I have three variations of this, though I pretty much always grill.
Oven version
1 pork tenderloin, approximately 1 ¼ lb.
Generously season with salt and pepper
Place in a 7×9 in. baking dish, and bake at 350 degrees for 35 minutes or until the internal temperature reaches 160 deg. Serve with flavored rice, and a salad.
Grilled version
1 pork tenderloin, approximately 1 ¼ lb.
Generously season with salt and pepper
Grill at high heat for 4-5 minutes per side. Turn ¼ turn after every 4 minutes to grill all 4 sides. Cook until a meat thermometer inserted into the center of the meat reads 160 deg. F. Serve with frozen sweet potato fries and a quick Caesar salad.
Karen’s version
Karen’s method is more elegant and fit for company. Grandma Myrna made this recipe for us after she visited Karen.

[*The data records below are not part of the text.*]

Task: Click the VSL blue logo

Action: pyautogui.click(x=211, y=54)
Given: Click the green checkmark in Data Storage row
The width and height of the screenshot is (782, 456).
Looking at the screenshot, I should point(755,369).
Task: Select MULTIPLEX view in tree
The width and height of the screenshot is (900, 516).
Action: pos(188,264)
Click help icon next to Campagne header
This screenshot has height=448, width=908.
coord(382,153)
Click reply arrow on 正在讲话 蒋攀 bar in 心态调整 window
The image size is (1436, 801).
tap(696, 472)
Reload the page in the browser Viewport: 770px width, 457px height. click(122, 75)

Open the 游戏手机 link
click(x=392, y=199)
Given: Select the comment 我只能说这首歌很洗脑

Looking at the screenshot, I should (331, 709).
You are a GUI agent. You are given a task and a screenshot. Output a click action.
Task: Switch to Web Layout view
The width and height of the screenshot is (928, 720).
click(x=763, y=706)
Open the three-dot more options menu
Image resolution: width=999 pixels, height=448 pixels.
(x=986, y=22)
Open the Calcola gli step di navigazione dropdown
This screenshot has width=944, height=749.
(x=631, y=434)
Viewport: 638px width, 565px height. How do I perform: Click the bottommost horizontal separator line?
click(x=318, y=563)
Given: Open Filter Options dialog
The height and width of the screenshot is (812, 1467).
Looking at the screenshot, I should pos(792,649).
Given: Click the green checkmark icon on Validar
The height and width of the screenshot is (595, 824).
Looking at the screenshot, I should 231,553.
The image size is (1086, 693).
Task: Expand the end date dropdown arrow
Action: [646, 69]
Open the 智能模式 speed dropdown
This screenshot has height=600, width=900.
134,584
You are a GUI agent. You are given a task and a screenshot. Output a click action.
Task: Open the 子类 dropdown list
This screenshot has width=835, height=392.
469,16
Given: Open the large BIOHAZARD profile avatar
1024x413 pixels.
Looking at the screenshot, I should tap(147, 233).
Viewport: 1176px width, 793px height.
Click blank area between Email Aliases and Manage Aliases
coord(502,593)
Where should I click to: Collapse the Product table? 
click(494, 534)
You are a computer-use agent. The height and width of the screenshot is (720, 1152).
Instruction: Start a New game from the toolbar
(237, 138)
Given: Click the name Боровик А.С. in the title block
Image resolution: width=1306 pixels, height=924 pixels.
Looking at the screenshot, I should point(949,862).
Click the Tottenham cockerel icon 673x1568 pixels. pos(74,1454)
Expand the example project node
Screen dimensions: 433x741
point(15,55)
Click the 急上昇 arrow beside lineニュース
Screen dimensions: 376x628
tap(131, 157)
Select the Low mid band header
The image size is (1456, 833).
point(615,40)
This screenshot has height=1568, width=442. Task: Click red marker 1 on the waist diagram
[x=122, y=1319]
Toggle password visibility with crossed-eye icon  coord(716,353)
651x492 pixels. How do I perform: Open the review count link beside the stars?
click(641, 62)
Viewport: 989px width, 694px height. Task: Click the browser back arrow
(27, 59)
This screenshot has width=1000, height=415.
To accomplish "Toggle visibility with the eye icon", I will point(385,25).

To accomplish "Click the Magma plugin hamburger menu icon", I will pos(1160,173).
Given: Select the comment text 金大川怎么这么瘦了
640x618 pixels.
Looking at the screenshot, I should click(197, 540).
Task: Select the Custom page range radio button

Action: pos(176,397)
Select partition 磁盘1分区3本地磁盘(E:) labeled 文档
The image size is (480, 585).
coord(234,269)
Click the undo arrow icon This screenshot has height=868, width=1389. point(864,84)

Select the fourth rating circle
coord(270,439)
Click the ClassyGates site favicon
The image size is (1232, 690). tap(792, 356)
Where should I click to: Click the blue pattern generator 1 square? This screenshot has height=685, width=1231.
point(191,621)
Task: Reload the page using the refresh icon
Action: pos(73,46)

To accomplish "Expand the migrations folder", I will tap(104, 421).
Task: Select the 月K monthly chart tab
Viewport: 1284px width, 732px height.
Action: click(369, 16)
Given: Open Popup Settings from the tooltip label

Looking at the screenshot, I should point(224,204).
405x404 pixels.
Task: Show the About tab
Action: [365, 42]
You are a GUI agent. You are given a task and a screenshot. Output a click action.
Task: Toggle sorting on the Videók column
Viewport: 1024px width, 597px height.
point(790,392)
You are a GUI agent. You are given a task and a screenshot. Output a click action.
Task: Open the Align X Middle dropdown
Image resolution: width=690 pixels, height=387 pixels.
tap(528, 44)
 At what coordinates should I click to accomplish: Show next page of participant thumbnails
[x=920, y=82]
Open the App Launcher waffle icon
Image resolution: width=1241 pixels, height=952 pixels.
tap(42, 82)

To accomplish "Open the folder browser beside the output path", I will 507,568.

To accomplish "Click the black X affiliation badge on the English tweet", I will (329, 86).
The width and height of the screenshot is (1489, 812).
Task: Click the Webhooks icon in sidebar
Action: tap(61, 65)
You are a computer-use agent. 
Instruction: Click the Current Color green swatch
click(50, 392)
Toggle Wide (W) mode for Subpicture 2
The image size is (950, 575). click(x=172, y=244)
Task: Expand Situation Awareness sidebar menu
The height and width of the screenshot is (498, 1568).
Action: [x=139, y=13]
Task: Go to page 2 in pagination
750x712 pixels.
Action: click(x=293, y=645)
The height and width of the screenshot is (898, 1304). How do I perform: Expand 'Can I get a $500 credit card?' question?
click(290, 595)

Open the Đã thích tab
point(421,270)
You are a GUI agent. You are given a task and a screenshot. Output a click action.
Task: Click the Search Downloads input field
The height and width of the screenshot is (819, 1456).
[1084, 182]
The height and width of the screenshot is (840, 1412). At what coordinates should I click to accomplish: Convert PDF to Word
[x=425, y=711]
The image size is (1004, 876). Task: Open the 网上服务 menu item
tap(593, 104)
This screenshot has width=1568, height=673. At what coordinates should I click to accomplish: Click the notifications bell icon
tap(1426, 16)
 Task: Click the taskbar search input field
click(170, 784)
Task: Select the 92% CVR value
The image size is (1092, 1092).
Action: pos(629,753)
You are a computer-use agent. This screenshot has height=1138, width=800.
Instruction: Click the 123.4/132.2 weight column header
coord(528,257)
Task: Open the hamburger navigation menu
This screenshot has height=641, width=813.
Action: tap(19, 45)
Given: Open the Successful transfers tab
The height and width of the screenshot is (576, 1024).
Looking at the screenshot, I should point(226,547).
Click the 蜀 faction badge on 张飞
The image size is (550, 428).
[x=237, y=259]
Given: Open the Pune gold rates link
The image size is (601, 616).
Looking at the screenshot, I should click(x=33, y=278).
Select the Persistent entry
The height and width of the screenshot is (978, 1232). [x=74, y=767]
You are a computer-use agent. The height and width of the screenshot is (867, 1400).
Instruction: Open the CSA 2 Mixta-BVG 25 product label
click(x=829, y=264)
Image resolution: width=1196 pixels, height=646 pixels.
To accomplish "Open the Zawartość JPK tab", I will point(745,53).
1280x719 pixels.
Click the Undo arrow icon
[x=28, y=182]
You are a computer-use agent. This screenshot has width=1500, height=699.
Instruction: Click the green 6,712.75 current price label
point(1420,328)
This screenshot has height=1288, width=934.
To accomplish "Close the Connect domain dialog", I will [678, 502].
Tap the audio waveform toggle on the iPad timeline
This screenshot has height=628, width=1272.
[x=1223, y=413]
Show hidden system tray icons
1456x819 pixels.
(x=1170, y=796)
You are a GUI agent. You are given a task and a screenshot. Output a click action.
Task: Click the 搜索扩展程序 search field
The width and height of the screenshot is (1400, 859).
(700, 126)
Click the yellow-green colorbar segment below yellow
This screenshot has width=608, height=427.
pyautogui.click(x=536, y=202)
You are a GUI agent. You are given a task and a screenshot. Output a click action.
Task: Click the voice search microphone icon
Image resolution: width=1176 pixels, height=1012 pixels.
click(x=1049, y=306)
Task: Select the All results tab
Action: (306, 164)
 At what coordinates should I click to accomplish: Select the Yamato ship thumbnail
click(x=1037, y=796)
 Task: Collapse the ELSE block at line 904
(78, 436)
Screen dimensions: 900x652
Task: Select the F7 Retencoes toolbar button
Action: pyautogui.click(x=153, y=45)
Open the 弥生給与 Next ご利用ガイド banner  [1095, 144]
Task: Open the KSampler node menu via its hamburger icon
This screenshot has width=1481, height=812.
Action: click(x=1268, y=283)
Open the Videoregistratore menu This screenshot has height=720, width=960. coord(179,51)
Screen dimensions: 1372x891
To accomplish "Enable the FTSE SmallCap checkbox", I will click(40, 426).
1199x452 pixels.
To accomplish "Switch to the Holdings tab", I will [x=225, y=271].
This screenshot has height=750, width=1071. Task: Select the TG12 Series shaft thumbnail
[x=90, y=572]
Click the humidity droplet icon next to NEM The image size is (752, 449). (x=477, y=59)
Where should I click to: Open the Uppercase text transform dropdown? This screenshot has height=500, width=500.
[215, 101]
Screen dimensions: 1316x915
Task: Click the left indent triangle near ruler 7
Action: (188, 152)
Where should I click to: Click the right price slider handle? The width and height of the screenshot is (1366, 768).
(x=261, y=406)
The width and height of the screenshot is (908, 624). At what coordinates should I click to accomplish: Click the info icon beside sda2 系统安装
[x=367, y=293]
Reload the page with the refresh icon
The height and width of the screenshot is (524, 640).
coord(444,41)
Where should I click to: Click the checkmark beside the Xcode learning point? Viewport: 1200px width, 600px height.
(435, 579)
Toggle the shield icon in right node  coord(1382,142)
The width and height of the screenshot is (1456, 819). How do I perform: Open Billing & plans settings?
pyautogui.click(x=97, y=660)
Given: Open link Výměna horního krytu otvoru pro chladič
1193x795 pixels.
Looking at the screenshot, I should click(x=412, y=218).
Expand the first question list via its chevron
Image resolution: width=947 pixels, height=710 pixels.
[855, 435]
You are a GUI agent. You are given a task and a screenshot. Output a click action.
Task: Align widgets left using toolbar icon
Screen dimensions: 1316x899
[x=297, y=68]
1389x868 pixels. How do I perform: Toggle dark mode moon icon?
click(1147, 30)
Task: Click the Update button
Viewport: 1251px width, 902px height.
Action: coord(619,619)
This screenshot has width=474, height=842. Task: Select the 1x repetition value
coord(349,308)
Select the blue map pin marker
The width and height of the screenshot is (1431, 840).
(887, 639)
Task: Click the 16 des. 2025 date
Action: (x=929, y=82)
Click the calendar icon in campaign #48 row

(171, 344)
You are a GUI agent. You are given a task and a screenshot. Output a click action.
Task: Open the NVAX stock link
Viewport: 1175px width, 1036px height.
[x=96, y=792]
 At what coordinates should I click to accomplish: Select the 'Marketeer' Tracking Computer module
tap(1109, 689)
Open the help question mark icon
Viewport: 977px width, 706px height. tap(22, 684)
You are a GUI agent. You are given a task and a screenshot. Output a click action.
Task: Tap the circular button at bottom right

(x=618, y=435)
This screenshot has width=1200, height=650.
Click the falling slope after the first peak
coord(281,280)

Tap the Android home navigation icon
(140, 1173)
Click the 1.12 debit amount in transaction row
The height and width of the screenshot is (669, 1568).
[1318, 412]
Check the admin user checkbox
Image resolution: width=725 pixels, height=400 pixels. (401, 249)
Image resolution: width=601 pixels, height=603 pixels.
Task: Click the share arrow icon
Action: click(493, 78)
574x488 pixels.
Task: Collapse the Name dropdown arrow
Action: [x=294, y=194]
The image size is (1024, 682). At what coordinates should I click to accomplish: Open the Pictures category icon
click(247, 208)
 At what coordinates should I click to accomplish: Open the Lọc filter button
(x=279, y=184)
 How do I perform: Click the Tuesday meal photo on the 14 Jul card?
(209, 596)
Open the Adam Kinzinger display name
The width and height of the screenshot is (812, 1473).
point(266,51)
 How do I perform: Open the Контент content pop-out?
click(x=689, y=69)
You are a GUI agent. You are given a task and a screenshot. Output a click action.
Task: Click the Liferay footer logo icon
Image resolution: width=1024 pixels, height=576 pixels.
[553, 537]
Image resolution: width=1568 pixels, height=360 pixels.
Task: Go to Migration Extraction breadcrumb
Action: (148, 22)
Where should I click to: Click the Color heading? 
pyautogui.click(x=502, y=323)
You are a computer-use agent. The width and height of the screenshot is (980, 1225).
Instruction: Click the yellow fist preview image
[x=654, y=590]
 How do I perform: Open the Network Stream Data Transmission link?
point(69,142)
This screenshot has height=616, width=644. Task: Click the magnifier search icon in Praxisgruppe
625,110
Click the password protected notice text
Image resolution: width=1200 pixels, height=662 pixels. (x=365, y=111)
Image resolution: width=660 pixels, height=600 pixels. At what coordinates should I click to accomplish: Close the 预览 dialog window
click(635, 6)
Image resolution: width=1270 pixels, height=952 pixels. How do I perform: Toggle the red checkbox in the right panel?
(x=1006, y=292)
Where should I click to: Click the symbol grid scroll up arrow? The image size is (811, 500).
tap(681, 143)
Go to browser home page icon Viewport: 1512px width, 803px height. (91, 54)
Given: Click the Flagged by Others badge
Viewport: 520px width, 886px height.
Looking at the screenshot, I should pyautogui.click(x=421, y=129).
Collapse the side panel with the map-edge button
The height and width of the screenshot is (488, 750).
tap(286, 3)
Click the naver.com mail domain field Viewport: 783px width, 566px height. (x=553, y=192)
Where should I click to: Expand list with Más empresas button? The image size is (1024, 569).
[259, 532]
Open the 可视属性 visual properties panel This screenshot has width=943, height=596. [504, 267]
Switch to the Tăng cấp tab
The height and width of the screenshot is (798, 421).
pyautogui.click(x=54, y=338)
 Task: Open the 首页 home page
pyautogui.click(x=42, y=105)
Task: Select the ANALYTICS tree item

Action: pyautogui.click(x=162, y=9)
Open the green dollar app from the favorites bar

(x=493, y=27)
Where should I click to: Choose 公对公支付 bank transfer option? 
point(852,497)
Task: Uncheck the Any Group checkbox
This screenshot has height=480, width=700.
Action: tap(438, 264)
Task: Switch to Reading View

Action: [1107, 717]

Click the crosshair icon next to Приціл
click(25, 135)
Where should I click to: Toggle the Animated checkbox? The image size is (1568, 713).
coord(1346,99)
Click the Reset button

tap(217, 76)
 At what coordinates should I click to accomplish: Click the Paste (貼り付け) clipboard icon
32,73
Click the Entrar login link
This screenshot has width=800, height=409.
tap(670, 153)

1 pork tenderloin, approximately 1 ¼ lb.
¾ cup pure maple syrup
2 tablespoons chili sauce
2 tablespoons soy sauce
1 tablespoon unsweetened frozen orange juice concentrate, thawed
1 tablespoon Dijon mustard
1 tablespoon Worcestershire sauce
1 tablespoon curry powder
1 teaspoon minced garlic
(Karen’s note recommends doubling the sauce)
Place the pork in an 7×11 in. baking dish. Mix remaining ingredients in a small bowl and pour over the pork. Bake at 350 degrees for 35-40 minutes, or until the internal temperature reaches 160 degrees. Serve with sweet potatoes and drizzle the maple syrup sauce over both the pork and the potatoes. Serve with a salad or green beans.